> [Aim 1]
Quote the postal code notebook, starting with "We then combine" and going on through "x: ', '.join(set(x)))".
> [Aim 2]
Continue the postal code notebook from the point where it ends.

--- START Source passage ---

We then combine neighborhoods that share the same postal code area.

In [7]:
table=raw_table.groupby('PostalCode', sort=False, as_index=False).agg(lambda x: ', '.join(set(x)))

If we find that a cell has a borough with a 'Not assigned' neighborhood, then the borough's name will replace the 'Not assigned' value.

In [8]:
for i in range(table.shape[0]):
    if table.loc[i,'Neighbourhood'] =='Not assigned':
        table.loc[i,'Neighbourhood'] = table.loc[i,'Borough']

In [9]:
# Sorting the data by postal code area and borough:
table = table.groupby(['PostalCode','Borough'])['Neighbourhood'].apply(', '.join).reset_index()

We view the new and polished dataframe.

In [10]:
table

Unnamed: 0,PostalCode,Borough,Neighbourhood
0,M1B,Scarborough,"Malvern, Rouge"

--- END Source passage ---
--- START Material supplied ---

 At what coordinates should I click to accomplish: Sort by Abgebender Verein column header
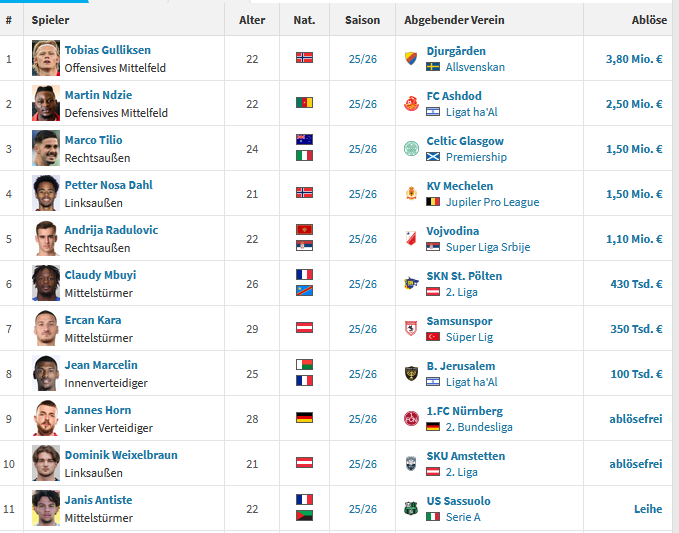click(x=454, y=20)
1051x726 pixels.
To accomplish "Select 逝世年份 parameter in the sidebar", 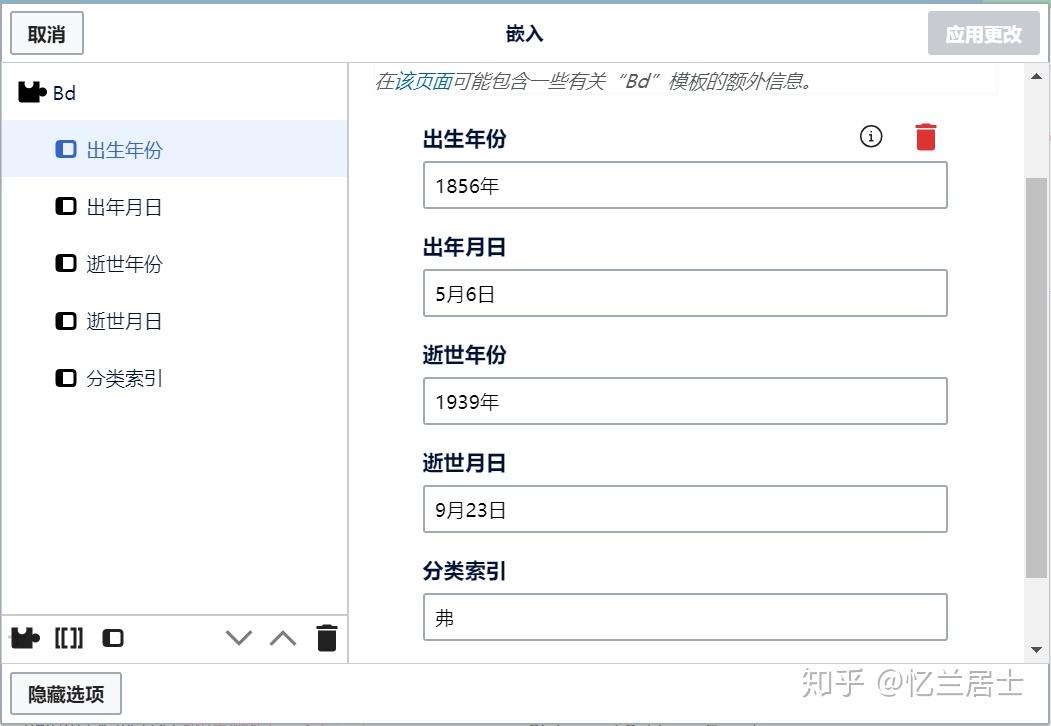I will 124,264.
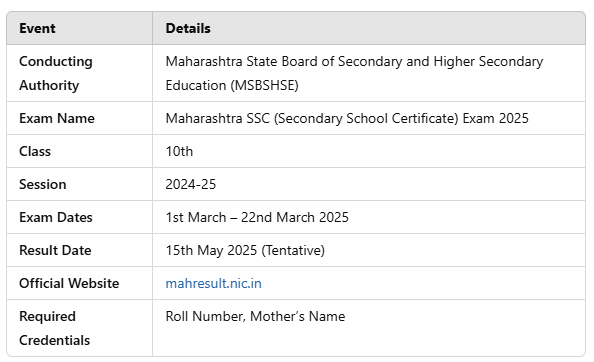Click the Roll Number, Mother's Name text
The width and height of the screenshot is (594, 362).
[x=255, y=316]
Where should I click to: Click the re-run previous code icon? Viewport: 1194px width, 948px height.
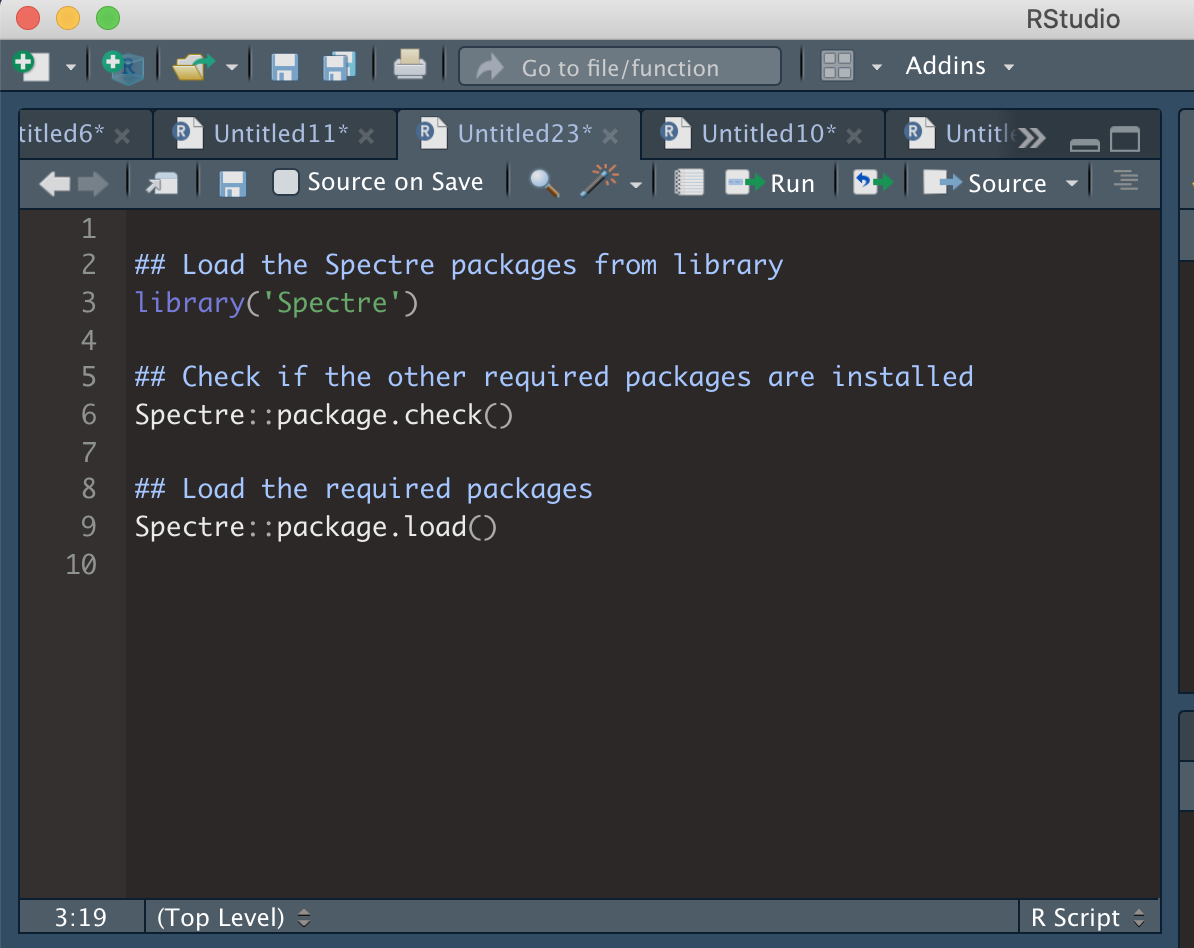coord(871,183)
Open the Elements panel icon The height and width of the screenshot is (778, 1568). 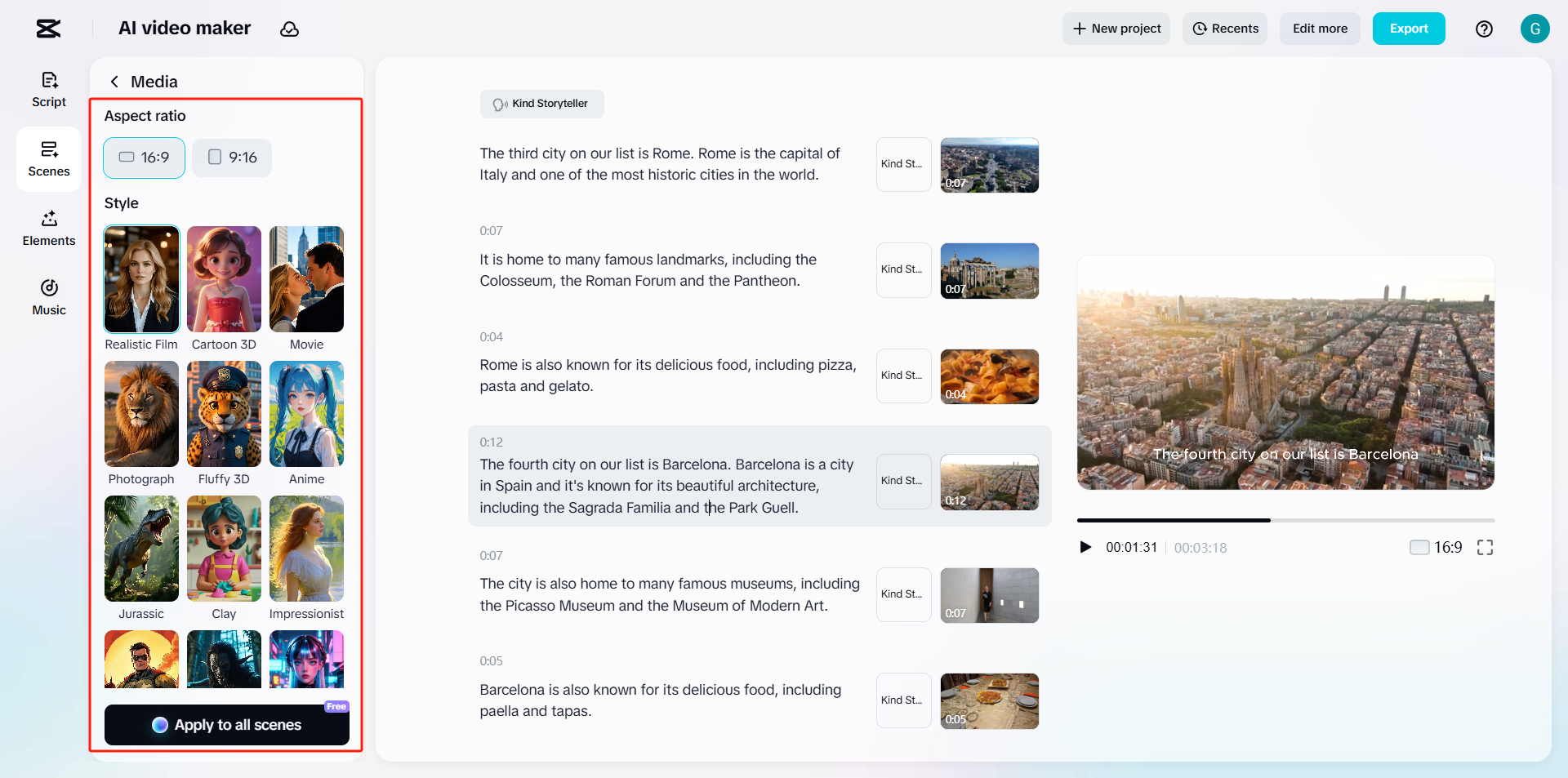48,227
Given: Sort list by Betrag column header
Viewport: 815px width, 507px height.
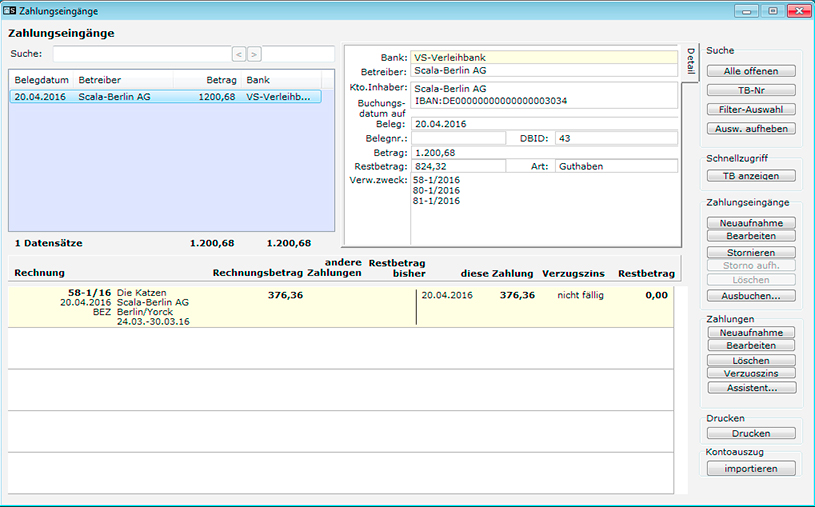Looking at the screenshot, I should click(218, 79).
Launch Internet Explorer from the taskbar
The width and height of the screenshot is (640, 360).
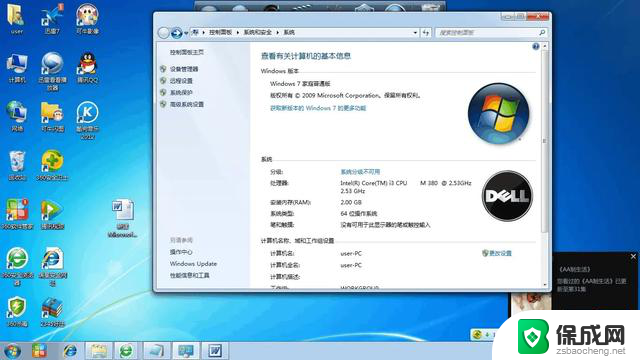tap(70, 351)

--- END Material supplied ---

> [Final result 1]
We then combine neighborhoods that share the same postal code area.

In [7]:
table=raw_table.groupby('PostalCode', sort=False, as_index=False).agg(lambda x: ', '.join(set(x)))

> [Final result 2]
1,M1C,Scarborough,"Highland Creek, Port Union, Rouge Hill"
2,M1E,Scarborough,"Morningside, Guildwood, West Hill"
3,M1G,Scarborough,Woburn
4,M1H,Scarborough,Cedarbrae
...,...,...,...
98,M9N,York,Weston
99,M9P,Etobicoke,Westmount
100,M9R,Etobicoke,"Kingsview Village, St. Phillips, Martin Grove ..."
101,M9V,Etobicoke,"Thistletown, Humbergate, Jamestown, Silverston..."


In [11]:
table.shape

(103, 3)

In [12]:
table.to_csv('Toronto_Dataframe.csv',index=False)